Kidney transplant, oncology focus areas
The Government of Lesotho is keen on working with Apollo Hospitals in key priority areas of kidney transplantation and oncology, Prime Minister of Lesotho Motosoahae Thomas Thabane, said.
At the inauguration of a two-day International Proton Therapy Educational Programme organised by Particle Therapy Cooperative Group (PTCOG) and Apollo Proton Cancer Centre on Friday, he said that they signed a memorandum of understanding with Apollo Hospitals in 2016 for provision of specialised healthcare services for cancer and other conditions that could not be managed by health facilities in Lesotho.
“Control of non-communicable diseases is the major priority of the current coalition government. In June this year, we initiated the implementation of the agreement,” he said, adding that cancer and kidney patients were sent to Apollo Hospitals for care.
“The Atomic Energy Regulatory Board (AERB) was new to proton therapy when we had to handle it for the purpose of licensing that is mandatory,” said S. A. Bhardwaj, chairman of AERB.
They looked at layout, equipment to be used, qualified people and quality assurance, he added.
Satisfied with the hospital’s performance in launching the project, he said, “You (Apollo Hospitals) go beyond the demands of regulatory activities.

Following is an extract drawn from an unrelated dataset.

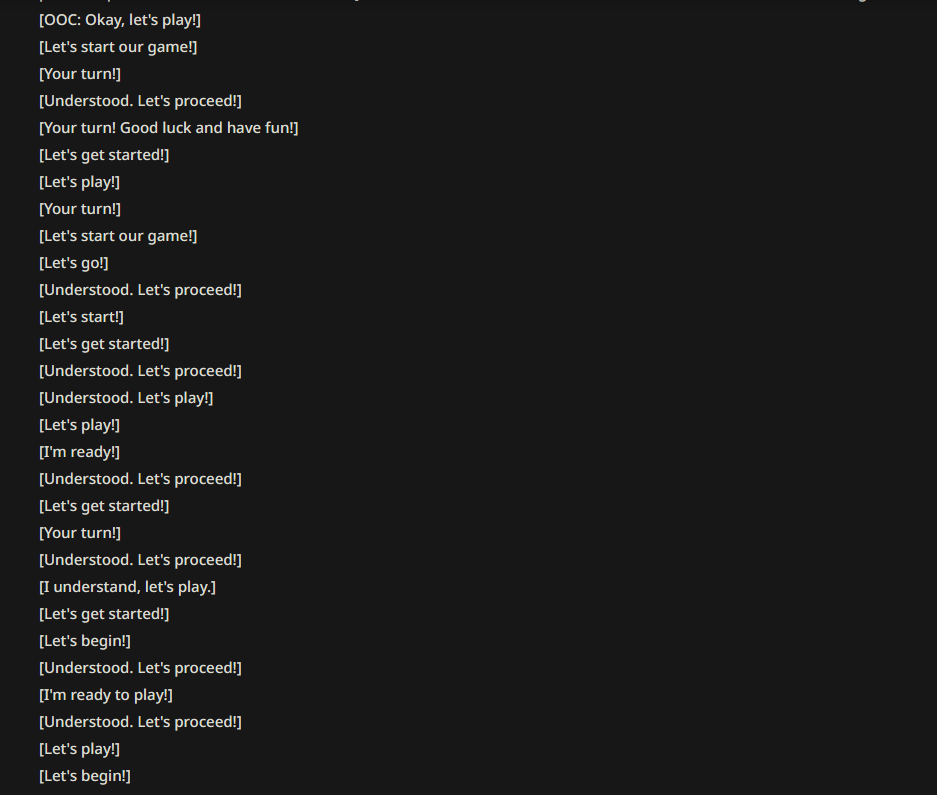Select the "[I'm ready to play!]" message
The width and height of the screenshot is (937, 795).
tap(106, 695)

Learning from institutions like you and others, we are going to grossly simplify our regulatory procedures and they are on the anvil. You will be self-regulating. We will only be seeing the final result when you start commissioning,” he said.
Prathap C. Reddy, chairman of Apollo Hospitals Group, said, “Cancer is curable. We need to work hard, especially physicians and government, to educate people on prevention and early diagnosis so that people can go back and lead a normal life.”
Diana Phoebe Atwiine, Permanent Secretary, Ministry of Health, Uganda; Jay Flanz, chairman of PTCOG; Preetha Reddy, executive vice chairperson, Apollo Hospitals Group and Suneeta Reddy, managing director, Apollo Hospitals Group, spoke.